Ditahan KPK, Jero Wacik Sebut-sebut Nama Presiden Jokowi, Jusuf Kalla, dan SBY
Jero Wacik saat memberikan keterangan kepada para wartawan di Gedung KPK, Jakarta, Selasa malam (5/5). Foto: dok kompas.com JAKARTA, Teraslampung.com — Mantan Menteri Energi dan Sumber Daya Mineral (ESDM) Jero Wacik menyebut nama Jokow...
| Jero Wacik saat memberikan keterangan kepada para wartawan di Gedung KPK, Jakarta, Selasa malam (5/5). Foto: dok kompas.com |
JAKARTA, Teraslampung.com — Mantan Menteri Energi dan Sumber Daya Mineral (ESDM) Jero Wacik menyebut nama Jokowi, Jusuf Kalla, dan SBY (Susilo Bambang Yudhoyono) saat dirinya ditahan Komisi Pemberantasan Korupsi (KPK), Selasa malam (5/5). Setengah mengiba, mantan politikus Partai Demokrat itu memohon pertolongan kepada Presiden Jokowi, Wakil Presiden Jusuf Kalla, dan mantan Presiden SBY agar dirinya tidak ditahan.
“Pak Wapres, pak JK (Jusuf Kalla), lima tahun saya dibawah bapak. Pak SBY juga, pak presiden ke-6, karena saya diperlakukan seperti ini, saya mohon dibantu. Pak Presiden Jokowi juga mengenal dengan baik kinerja saya ” tutur Jero, saat memberikan keterangan kepada para wartawan, Selasa malam (5/5).

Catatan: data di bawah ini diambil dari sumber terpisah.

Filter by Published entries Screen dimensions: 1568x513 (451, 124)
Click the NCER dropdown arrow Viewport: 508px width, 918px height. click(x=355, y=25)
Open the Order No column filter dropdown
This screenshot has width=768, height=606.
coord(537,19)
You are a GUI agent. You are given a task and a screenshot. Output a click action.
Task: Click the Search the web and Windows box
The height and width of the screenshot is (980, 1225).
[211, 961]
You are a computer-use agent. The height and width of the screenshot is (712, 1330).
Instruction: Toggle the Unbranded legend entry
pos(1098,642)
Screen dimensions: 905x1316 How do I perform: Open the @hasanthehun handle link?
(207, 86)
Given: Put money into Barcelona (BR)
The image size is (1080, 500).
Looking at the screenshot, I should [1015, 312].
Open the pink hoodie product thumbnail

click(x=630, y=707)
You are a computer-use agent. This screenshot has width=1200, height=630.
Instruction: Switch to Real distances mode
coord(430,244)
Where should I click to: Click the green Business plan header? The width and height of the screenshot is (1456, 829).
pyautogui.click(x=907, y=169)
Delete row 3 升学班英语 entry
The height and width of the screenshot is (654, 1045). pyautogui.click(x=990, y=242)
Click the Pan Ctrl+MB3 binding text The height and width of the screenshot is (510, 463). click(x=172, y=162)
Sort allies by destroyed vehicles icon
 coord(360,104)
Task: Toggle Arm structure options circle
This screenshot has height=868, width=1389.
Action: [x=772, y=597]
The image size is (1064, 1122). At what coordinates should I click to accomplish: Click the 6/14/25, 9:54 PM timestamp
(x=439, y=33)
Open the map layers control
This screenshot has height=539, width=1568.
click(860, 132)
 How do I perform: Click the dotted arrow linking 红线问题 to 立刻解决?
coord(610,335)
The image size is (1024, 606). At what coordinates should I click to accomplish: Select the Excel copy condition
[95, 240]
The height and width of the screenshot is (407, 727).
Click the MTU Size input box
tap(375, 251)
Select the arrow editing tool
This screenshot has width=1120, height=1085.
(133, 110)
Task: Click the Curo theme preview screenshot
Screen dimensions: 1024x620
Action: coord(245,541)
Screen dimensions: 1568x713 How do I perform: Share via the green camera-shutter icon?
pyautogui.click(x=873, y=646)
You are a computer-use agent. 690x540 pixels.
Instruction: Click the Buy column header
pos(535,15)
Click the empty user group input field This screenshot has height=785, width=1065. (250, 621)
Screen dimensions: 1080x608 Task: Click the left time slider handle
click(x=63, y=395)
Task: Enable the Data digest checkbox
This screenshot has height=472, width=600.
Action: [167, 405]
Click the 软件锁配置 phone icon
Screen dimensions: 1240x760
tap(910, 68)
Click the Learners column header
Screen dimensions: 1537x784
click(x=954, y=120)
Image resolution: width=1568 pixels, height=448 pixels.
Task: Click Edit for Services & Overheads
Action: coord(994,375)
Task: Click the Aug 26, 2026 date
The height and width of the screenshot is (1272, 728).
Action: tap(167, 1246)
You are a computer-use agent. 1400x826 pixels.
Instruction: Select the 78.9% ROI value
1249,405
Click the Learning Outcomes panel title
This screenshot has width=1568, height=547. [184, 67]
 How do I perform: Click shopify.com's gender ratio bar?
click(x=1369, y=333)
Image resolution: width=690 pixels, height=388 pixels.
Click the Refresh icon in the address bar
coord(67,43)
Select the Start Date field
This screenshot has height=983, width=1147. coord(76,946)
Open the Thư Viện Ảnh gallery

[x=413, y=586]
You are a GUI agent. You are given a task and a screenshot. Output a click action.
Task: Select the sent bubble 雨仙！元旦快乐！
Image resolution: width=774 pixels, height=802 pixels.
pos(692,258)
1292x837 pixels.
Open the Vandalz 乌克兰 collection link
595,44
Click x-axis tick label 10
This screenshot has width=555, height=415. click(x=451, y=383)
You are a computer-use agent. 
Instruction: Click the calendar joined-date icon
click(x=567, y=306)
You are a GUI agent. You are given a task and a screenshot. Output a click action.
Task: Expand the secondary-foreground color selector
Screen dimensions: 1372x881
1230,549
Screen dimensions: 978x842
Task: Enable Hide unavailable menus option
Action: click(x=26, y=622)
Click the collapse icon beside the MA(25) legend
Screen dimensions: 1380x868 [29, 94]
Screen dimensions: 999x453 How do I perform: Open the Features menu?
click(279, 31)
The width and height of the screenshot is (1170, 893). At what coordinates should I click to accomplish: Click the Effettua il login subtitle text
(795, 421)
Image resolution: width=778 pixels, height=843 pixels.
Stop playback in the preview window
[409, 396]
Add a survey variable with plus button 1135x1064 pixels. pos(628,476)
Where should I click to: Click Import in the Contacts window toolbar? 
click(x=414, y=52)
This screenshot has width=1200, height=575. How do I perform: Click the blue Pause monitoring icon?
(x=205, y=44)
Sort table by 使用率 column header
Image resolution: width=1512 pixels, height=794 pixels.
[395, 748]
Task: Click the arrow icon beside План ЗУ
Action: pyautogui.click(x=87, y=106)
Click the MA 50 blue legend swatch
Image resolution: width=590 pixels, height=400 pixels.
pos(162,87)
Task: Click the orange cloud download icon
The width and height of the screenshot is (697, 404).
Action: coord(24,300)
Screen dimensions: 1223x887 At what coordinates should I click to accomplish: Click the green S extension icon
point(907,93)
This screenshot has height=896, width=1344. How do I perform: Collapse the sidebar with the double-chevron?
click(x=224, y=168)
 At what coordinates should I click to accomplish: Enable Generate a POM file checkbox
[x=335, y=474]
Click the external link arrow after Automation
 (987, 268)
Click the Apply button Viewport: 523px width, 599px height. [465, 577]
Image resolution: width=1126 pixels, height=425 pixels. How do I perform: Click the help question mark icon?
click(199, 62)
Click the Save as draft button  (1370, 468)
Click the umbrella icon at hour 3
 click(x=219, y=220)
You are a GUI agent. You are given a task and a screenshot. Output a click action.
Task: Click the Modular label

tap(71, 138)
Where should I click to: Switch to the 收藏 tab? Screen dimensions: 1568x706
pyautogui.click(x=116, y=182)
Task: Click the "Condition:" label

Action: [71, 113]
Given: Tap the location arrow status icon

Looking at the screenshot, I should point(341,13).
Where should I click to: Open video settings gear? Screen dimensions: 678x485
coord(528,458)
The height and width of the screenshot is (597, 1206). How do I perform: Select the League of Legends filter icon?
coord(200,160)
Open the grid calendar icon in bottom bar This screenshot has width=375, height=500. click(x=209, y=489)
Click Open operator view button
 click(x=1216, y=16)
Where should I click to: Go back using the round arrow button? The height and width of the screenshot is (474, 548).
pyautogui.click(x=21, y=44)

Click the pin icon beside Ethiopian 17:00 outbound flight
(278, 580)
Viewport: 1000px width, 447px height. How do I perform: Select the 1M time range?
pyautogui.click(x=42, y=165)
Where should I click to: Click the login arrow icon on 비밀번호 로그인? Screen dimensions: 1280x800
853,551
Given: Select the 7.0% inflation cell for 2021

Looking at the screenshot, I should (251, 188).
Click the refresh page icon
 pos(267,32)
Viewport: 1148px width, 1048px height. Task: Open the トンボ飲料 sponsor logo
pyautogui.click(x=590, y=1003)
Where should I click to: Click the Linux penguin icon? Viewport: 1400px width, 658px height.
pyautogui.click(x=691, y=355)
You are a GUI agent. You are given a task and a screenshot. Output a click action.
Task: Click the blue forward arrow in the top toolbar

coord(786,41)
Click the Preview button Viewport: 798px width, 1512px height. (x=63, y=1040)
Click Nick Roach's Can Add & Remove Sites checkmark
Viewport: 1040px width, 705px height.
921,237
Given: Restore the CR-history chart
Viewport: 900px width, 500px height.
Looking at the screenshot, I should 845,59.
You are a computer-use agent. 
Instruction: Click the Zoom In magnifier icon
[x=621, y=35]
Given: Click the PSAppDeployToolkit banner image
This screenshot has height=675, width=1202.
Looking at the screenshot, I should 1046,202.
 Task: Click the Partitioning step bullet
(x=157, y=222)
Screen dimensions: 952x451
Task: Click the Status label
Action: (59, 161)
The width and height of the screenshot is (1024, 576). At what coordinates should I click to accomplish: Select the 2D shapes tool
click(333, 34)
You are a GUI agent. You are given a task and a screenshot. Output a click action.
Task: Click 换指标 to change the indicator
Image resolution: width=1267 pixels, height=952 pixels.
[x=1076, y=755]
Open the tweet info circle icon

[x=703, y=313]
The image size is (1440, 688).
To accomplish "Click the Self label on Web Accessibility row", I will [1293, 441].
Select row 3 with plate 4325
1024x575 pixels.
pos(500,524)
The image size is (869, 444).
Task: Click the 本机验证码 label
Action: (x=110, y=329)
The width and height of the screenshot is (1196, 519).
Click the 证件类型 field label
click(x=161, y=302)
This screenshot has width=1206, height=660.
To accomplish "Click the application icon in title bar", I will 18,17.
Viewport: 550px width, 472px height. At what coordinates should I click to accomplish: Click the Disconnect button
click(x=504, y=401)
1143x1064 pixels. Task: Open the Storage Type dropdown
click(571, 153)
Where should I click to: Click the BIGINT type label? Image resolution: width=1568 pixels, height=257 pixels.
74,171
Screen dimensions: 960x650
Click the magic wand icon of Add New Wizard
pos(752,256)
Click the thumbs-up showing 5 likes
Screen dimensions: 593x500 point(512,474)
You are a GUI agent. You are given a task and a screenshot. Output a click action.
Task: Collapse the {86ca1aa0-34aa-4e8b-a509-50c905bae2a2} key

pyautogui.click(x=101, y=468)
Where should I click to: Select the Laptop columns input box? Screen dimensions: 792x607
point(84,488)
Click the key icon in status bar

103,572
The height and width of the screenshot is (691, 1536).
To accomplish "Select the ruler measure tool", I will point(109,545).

Jero ditahan terkait kasus dugaan pemerasan dana operasional Menteri (DOM) senilai Rp9,9 miliar ini mengklaim penahanannya mendapat perlakuan tidak adil. Pasalnya, ia sudah mengajukan permohonan untuk tidak ditahan.
Ia mengaku tidak pantas untuk ditahan KPK karena tidak akan melarikan diri, kooperatif, tidak akan menghilangkan barang bukti, dan tidak akan mengulangi perbuatannya.
Jero mengaku sebelumnya banyak pihak yang mengatakan bahwa dirinya tidak ditahan. “Saya mohon pak Presiden Jokowi. Bapak mengenal saya dengan baik. Saya merasa diperlakukan tidak adil. Seharusnya warga negara semua sama diperlakukan. Itu mengapa saya tidak mau menandatangani Berita acara penahanan,” katanya,
KPK melakukan penahanan terhadap Jero Wacik. Dimana, politisi Partai Demokrat itu diduga melakukan perbuataan tindakan pidana korupsi terkait pemerasan untuk peningkatan dana operasional menteri (DOM) di lingkungan Kementerian ESDM.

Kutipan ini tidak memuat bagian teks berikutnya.